Charles Henry Lane wrote in his 1902 work Dog Shows and Doggy People of the popularity of the Duchess of Newcastle amongst those involved in dog shows, being the "most popular of her sex" apart from the Queen. The book itself was dedicated to the Duchess, with an image of her as the frontispiece. The Duchess was involved in the breeding of several different dog breeds, including Borzois, Fox Terriers (both Smooth and Wire), Whippets, Scottish Deerhounds and Clumber Spaniels; the breed named after the ancestral home of the Dukes of Newcastle. She was a well-known conformation show judge of the breeds she was involved with.

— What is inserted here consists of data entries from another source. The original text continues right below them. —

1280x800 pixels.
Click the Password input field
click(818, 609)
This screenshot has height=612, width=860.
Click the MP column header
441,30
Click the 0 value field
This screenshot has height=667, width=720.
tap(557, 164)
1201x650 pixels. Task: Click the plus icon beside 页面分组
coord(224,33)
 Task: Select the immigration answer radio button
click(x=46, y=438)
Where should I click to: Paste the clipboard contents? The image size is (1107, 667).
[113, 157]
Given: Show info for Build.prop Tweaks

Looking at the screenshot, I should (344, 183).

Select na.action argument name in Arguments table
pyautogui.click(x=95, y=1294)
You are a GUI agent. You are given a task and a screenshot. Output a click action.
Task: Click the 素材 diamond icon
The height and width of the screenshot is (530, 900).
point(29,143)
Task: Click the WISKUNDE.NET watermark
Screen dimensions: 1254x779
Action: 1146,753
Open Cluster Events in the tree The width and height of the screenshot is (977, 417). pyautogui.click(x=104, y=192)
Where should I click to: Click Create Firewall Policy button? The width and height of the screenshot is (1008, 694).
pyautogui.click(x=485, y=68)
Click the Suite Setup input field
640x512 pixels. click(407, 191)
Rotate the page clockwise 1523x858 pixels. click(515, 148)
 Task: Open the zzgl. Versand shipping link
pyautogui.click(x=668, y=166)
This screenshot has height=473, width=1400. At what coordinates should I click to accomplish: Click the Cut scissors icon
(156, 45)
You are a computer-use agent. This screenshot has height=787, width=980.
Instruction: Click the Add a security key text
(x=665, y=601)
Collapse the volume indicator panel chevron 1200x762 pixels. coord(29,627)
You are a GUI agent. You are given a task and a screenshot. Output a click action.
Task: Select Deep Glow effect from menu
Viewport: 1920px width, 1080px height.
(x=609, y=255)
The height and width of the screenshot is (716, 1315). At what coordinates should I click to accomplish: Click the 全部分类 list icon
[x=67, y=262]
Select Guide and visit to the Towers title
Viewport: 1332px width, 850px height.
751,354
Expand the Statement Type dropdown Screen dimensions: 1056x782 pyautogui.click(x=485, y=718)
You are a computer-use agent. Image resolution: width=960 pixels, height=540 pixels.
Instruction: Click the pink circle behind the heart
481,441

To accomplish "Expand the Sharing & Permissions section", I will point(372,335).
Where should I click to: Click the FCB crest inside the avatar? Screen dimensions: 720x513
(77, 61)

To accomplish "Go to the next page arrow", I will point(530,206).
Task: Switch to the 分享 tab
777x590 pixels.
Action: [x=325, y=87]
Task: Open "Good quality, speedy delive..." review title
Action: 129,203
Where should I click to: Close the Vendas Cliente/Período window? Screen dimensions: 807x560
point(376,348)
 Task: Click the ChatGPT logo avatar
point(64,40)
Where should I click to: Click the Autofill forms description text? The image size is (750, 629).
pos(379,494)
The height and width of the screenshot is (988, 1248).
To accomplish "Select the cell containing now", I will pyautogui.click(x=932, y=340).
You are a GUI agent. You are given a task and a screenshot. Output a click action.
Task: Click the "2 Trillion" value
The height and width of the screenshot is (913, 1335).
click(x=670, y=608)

The Duchess was first introduced to dogs when her mother was given a Borzoi named Spain as a gift from the Spanish Marquis of Quandelmina. With no quarantine laws in the United Kingdom at the time, and with sufficient funds, she was able to build up a kennel of imported dogs, with the last dog imported before the quarantine started being Ch. Tsaretsa. Sixteen of Tsar Nicholas II of Russia's Borzois were brought to England to participate in Crufts in 1892, and although they were described as "badly constructed", the Duchess purchased Oudar, thought to be the best of the lot, for £200, a sum equivalent to £19,818 in 2010.

She bred eight Borzoi champions and owned a further five. These included the Russian-bred Ch. Milka, who was the first bitch champion of the breed, and the first British bitch champion, Ch. Vikhra. Her dog Ch. Tsaretsa won 17 CCs, a record held until World War I. Ch. Tsaretsa was bred to Ch. Velsk, producing three champion dogs in a single litter. Her dog Ch. Podar of Notts was one of the most influential Borzois of all time, and the majority of modern dogs of the breed can be traced back to him in some way.

She became President of the Wire Fox Terrier Association between 1916 and 1919, remaining a member for the rest of her life. The Association considers her "of Notts" strain to be the foundation strain of the modern Wire Fox Terrier. The Duchess wrote of her work in breeding the Wire Fox Terrier, and this was published in 1928. Between 1900 and 1923, the Duchess bred twelve Wire Fox Terrier champions, the first being the highly influential Ch. Cackler of Notts who is considered to be an ancestor of every Wire Fox Terrier in the world. She judged the Best in Show class for the National Terrier Show in 1948, selecting the Wire Fox Terrier Ch. Arley Miss Quality as the winner. She also bred nine Smooth Fox Terriers, and purchased another two.

==Later life and death==
Upon her death in 1955, the Duchess bequeathed a variety of cups and paintings to The Kennel Club, including an oil on canvas painting of a Borzoi by William Frank Calderon. She left her show dogs to her kennel man and her house dogs to her maid.